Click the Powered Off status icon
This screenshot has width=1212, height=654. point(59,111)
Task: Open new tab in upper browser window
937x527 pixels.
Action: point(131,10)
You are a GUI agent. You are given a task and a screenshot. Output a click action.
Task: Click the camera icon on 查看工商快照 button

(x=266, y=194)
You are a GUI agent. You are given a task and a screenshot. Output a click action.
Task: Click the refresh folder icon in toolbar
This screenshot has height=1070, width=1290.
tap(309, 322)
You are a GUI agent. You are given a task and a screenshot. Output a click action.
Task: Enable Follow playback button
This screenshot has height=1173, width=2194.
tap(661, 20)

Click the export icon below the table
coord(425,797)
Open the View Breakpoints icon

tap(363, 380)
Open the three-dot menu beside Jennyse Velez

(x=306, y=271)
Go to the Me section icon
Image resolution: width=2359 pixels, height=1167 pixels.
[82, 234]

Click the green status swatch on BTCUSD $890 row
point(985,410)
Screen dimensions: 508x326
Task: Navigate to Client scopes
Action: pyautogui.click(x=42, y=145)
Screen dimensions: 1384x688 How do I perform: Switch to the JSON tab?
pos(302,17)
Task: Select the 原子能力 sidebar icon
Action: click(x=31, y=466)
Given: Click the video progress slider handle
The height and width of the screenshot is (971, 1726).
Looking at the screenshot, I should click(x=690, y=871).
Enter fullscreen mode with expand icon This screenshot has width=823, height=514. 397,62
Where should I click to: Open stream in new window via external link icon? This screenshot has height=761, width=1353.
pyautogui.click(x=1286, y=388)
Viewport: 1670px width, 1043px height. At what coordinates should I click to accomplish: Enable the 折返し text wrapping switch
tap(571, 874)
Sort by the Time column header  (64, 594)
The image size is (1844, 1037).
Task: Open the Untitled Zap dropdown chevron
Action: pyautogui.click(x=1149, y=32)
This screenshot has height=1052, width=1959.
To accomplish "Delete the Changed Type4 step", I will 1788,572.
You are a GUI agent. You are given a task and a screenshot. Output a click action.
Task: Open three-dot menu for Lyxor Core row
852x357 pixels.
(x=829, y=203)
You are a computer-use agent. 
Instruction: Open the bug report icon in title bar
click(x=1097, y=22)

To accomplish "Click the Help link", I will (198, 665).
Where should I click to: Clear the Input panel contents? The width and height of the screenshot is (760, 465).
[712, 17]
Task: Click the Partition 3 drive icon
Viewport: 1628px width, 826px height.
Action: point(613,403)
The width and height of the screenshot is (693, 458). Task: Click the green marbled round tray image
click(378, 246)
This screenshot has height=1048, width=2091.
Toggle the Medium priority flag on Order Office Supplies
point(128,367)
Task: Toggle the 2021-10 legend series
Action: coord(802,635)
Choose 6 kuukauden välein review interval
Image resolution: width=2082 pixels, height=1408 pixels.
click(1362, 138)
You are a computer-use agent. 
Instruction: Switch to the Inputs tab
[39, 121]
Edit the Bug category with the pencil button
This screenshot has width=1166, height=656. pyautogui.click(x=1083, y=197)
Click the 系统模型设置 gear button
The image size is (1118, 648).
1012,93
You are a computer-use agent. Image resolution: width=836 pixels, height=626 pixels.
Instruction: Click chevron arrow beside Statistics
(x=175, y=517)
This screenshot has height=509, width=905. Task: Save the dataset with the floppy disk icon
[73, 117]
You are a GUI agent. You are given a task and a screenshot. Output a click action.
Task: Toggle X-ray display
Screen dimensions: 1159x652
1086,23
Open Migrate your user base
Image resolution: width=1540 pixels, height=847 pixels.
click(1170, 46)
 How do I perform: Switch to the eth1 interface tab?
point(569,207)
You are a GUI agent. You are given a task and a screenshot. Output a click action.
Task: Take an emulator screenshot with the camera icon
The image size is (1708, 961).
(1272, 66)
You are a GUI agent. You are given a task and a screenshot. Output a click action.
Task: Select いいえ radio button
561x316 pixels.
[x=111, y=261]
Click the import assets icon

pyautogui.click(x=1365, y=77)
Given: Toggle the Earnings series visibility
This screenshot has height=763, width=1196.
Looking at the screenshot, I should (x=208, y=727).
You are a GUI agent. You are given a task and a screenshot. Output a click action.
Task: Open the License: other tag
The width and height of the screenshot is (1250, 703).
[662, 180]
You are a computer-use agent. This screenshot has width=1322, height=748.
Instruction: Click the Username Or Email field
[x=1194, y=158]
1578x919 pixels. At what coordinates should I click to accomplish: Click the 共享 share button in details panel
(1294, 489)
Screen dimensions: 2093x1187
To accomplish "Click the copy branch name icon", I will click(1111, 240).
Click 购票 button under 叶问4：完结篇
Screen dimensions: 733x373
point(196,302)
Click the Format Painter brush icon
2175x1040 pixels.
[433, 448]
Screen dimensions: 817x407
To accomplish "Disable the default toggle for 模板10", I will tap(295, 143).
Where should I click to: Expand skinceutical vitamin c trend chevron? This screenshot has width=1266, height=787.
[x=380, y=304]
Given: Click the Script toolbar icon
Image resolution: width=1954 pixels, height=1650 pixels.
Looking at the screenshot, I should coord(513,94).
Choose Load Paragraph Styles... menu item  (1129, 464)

-----

Directions for this task ::
The data must be given again in full, exactly as written.

Written response ::
Click the Powered Off status icon
This screenshot has width=1212, height=654. point(59,111)
Task: Open new tab in upper browser window
937x527 pixels.
Action: point(131,10)
You are a GUI agent. You are given a task and a screenshot. Output a click action.
Task: Click the camera icon on 查看工商快照 button

(x=266, y=194)
You are a GUI agent. You are given a task and a screenshot. Output a click action.
Task: Click the refresh folder icon in toolbar
This screenshot has height=1070, width=1290.
tap(309, 322)
You are a GUI agent. You are given a task and a screenshot. Output a click action.
Task: Enable Follow playback button
This screenshot has height=1173, width=2194.
tap(661, 20)

Click the export icon below the table
coord(425,797)
Open the View Breakpoints icon

tap(363, 380)
Open the three-dot menu beside Jennyse Velez

(x=306, y=271)
Go to the Me section icon
Image resolution: width=2359 pixels, height=1167 pixels.
[82, 234]

Click the green status swatch on BTCUSD $890 row
point(985,410)
Screen dimensions: 508x326
Task: Navigate to Client scopes
Action: pyautogui.click(x=42, y=145)
Screen dimensions: 1384x688 How do I perform: Switch to the JSON tab?
pos(302,17)
Task: Select the 原子能力 sidebar icon
Action: click(x=31, y=466)
Given: Click the video progress slider handle
The height and width of the screenshot is (971, 1726).
Looking at the screenshot, I should click(x=690, y=871).
Enter fullscreen mode with expand icon This screenshot has width=823, height=514. 397,62
Where should I click to: Open stream in new window via external link icon? This screenshot has height=761, width=1353.
pyautogui.click(x=1286, y=388)
Viewport: 1670px width, 1043px height. At what coordinates should I click to accomplish: Enable the 折返し text wrapping switch
tap(571, 874)
Sort by the Time column header  (64, 594)
The image size is (1844, 1037).
Task: Open the Untitled Zap dropdown chevron
Action: pyautogui.click(x=1149, y=32)
This screenshot has height=1052, width=1959.
To accomplish "Delete the Changed Type4 step", I will 1788,572.
You are a GUI agent. You are given a task and a screenshot. Output a click action.
Task: Open three-dot menu for Lyxor Core row
852x357 pixels.
(x=829, y=203)
You are a computer-use agent. 
Instruction: Open the bug report icon in title bar
click(x=1097, y=22)

To accomplish "Click the Help link", I will (198, 665).
Where should I click to: Clear the Input panel contents? The width and height of the screenshot is (760, 465).
[712, 17]
Task: Click the Partition 3 drive icon
Viewport: 1628px width, 826px height.
Action: point(613,403)
The width and height of the screenshot is (693, 458). Task: Click the green marbled round tray image
click(378, 246)
This screenshot has height=1048, width=2091.
Toggle the Medium priority flag on Order Office Supplies
point(128,367)
Task: Toggle the 2021-10 legend series
Action: coord(802,635)
Choose 6 kuukauden välein review interval
Image resolution: width=2082 pixels, height=1408 pixels.
click(1362, 138)
You are a computer-use agent. 
Instruction: Switch to the Inputs tab
[39, 121]
Edit the Bug category with the pencil button
This screenshot has width=1166, height=656. pyautogui.click(x=1083, y=197)
Click the 系统模型设置 gear button
The image size is (1118, 648).
1012,93
You are a computer-use agent. Image resolution: width=836 pixels, height=626 pixels.
Instruction: Click chevron arrow beside Statistics
(x=175, y=517)
This screenshot has height=509, width=905. Task: Save the dataset with the floppy disk icon
[73, 117]
You are a GUI agent. You are given a task and a screenshot. Output a click action.
Task: Toggle X-ray display
Screen dimensions: 1159x652
1086,23
Open Migrate your user base
Image resolution: width=1540 pixels, height=847 pixels.
click(1170, 46)
 How do I perform: Switch to the eth1 interface tab?
point(569,207)
You are a GUI agent. You are given a task and a screenshot. Output a click action.
Task: Take an emulator screenshot with the camera icon
The image size is (1708, 961).
(1272, 66)
You are a GUI agent. You are given a task and a screenshot. Output a click action.
Task: Select いいえ radio button
561x316 pixels.
[x=111, y=261]
Click the import assets icon

pyautogui.click(x=1365, y=77)
Given: Toggle the Earnings series visibility
This screenshot has height=763, width=1196.
Looking at the screenshot, I should (x=208, y=727).
You are a GUI agent. You are given a task and a screenshot. Output a click action.
Task: Open the License: other tag
The width and height of the screenshot is (1250, 703).
[662, 180]
You are a computer-use agent. This screenshot has width=1322, height=748.
Instruction: Click the Username Or Email field
[x=1194, y=158]
1578x919 pixels. At what coordinates should I click to accomplish: Click the 共享 share button in details panel
(1294, 489)
Screen dimensions: 2093x1187
To accomplish "Click the copy branch name icon", I will click(1111, 240).
Click 购票 button under 叶问4：完结篇
Screen dimensions: 733x373
point(196,302)
Click the Format Painter brush icon
2175x1040 pixels.
[433, 448]
Screen dimensions: 817x407
To accomplish "Disable the default toggle for 模板10", I will tap(295, 143).
Where should I click to: Expand skinceutical vitamin c trend chevron? This screenshot has width=1266, height=787.
[x=380, y=304]
Given: Click the Script toolbar icon
Image resolution: width=1954 pixels, height=1650 pixels.
Looking at the screenshot, I should coord(513,94).
Choose Load Paragraph Styles... menu item  (1129, 464)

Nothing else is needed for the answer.